Cemeteries · FamilySearch · Researching your family history · Victoria

Thursdays Tips – FamilySearch

At this stage, I am still focusing on websites that are free to search with records from Victoria, Australia.   I started with the Registry of Births, Deaths and Marriages, and then looked at websites with newspapers.  The next type of record I use are cemetery records.  The first site I use to find cemetery records is FamilySearch, as it has indexes to memorials on Find A Grave and BillionGraves. This way, I only need to search one site, and then I can go directly to a memorial, no matter which site it is on.  It also means that if there is no memorial on either site, I don’t waste time searching both sites and finding nothing.

Also, the search on FamilySearch is better at picking up variations in a name. For example, my dad had a cousin called Herbert Ernest Whimpey.  A search for Herbert Ernest Whimpey brought up an entry for my grandfather, John Ernest Whimpey, and then an entry for H. E. Whimpey on BillionGraves.  The date of death matched the date I had for Herbert.  If I had tried searching on BillionGraves, I may not have thought to search just for initials, and I might not have otherwise found this record.
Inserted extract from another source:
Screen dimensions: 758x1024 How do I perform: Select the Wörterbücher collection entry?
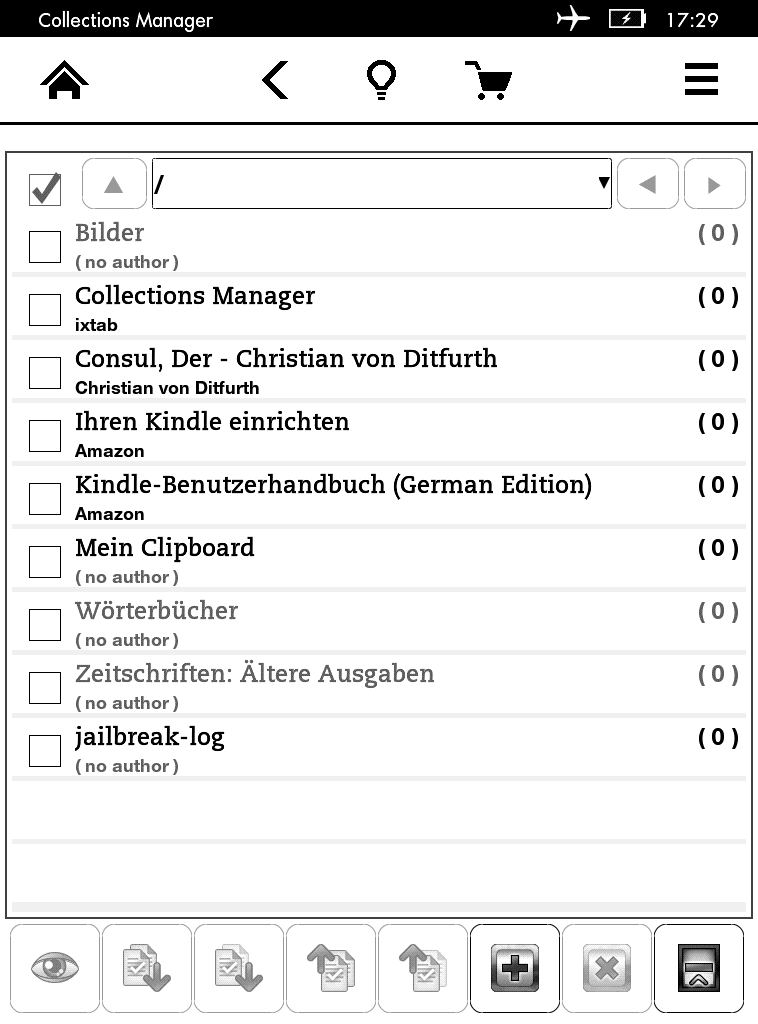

One thing I do when searching for people who lived all their life in Australia is to Restrict records by Country Australia.  That eliminates all the results that might come up from elsewhere (particularly the United States).

When I’m searching on FamilySearch, I don’t just focus on Find a Grave and BillionGraves, but I look at any other results that come up.  The main other collection that has come up so far for Victoria is the Australia, Victoria, Index to Probate Registers, 1841-1989. Although I don’t bother to use this collection, since I prefer to use the Public Record Office Victoria website, it reminds me to check the Public Record Office website.

My research as part of my genealogy do-over has expanded beyond Victoria, Australia, so I have also found records for family members in the following collections on FamilySearch:

England and Wales Birth Registration Index, 1837-2008

England and Wales Census, 1911

England and Wales Census, 1901

England and Wales Marriage Registration Index, 1837-2005

Australia Cemetery Inscriptions, 1802-2005

Australia, New South Wales, Cemetery, Military, and Church Record Transcripts, 1816-1982

At this stage, I have only been researching back to my great grandparents and their descendants.

FamilySearch is also useful in directing you to where other records might be found, and more information about the collections that are available.  For example, the FamilySearch Wiki has an article about Australia Civil Registration.